**WHAT THIS TASK INVOLVES:** Only the lines running from the line with "Przemysł i rolnictwo (57, 1952)" to the end of the records below belong in the answer, each copied exactly.

**DATASET ENTRIES:**

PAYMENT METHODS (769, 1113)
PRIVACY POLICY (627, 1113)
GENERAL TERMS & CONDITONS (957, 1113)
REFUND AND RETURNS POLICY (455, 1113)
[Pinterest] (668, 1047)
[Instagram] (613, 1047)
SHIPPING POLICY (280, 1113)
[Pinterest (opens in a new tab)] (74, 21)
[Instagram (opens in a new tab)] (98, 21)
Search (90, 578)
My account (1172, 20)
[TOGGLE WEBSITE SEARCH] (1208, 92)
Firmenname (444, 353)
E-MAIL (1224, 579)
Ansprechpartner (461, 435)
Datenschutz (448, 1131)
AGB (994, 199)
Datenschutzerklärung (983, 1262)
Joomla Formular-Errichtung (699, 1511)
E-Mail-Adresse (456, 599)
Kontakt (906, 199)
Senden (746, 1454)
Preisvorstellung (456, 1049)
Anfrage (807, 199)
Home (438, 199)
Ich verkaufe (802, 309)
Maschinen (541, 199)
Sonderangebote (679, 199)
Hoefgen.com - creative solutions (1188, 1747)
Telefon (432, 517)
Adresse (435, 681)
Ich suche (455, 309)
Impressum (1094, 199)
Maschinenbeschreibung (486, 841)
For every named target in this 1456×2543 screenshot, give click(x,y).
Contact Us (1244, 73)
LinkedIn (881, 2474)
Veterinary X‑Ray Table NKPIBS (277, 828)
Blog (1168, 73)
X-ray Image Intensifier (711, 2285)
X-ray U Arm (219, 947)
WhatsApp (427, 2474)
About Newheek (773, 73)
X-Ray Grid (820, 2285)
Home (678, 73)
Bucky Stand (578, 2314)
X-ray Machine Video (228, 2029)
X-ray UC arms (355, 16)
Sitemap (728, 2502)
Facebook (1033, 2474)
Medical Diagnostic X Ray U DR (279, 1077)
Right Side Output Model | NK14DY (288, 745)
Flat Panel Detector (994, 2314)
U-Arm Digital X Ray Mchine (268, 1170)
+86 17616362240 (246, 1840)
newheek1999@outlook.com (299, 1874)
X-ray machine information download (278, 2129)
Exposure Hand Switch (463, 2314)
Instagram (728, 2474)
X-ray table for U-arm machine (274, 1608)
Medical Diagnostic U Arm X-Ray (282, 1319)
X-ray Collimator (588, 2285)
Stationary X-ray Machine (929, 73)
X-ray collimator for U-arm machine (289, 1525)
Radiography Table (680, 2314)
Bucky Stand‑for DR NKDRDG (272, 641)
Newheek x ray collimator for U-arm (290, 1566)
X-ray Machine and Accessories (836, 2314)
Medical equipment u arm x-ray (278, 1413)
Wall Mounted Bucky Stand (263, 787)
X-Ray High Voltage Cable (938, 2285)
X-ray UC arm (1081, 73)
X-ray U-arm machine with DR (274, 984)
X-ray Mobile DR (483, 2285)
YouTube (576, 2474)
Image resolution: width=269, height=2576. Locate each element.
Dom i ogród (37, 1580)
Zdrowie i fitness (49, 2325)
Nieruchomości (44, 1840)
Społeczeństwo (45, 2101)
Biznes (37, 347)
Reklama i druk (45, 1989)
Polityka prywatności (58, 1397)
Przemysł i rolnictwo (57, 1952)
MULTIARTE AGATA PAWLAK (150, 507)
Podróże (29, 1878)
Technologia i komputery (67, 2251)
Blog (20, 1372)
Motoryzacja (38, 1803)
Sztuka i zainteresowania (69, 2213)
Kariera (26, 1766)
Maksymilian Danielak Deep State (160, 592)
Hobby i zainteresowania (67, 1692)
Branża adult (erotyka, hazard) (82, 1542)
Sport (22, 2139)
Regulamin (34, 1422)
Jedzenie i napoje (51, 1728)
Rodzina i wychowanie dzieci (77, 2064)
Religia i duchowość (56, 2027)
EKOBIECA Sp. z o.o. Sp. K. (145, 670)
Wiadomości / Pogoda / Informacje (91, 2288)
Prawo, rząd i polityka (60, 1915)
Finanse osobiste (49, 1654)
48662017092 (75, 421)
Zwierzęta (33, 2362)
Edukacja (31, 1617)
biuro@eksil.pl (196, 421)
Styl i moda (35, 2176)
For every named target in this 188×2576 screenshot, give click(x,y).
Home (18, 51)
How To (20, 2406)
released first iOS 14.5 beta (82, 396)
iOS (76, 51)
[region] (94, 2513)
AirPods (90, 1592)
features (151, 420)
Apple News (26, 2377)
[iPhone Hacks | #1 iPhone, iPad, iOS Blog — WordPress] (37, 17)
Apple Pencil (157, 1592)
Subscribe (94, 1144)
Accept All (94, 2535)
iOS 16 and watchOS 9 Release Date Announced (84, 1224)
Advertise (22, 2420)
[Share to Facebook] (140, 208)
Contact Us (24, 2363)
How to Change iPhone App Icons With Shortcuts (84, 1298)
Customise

**EXERCISE SOLUTION:**
Przemysł i rolnictwo (57, 1952)
MULTIARTE AGATA PAWLAK (150, 507)
Podróże (29, 1878)
Technologia i komputery (67, 2251)
Blog (20, 1372)
Motoryzacja (38, 1803)
Sztuka i zainteresowania (69, 2213)
Kariera (26, 1766)
Maksymilian Danielak Deep State (160, 592)
Hobby i zainteresowania (67, 1692)
Branża adult (erotyka, hazard) (82, 1542)
Sport (22, 2139)
Regulamin (34, 1422)
Jedzenie i napoje (51, 1728)
Rodzina i wychowanie dzieci (77, 2064)
Religia i duchowość (56, 2027)
EKOBIECA Sp. z o.o. Sp. K. (145, 670)
Wiadomości / Pogoda / Informacje (91, 2288)
Prawo, rząd i polityka (60, 1915)
Finanse osobiste (49, 1654)
48662017092 (75, 421)
Zwierzęta (33, 2362)
Edukacja (31, 1617)
biuro@eksil.pl (196, 421)
Styl i moda (35, 2176)
For every named target in this 188×2576 screenshot, give click(x,y).
Home (18, 51)
How To (20, 2406)
released first iOS 14.5 beta (82, 396)
iOS (76, 51)
[region] (94, 2513)
AirPods (90, 1592)
features (151, 420)
Apple News (26, 2377)
[iPhone Hacks | #1 iPhone, iPad, iOS Blog — WordPress] (37, 17)
Apple Pencil (157, 1592)
Subscribe (94, 1144)
Accept All (94, 2535)
iOS 16 and watchOS 9 Release Date Announced (84, 1224)
Advertise (22, 2420)
[Share to Facebook] (140, 208)
Contact Us (24, 2363)
How to Change iPhone App Icons With Shortcuts (84, 1298)
Customise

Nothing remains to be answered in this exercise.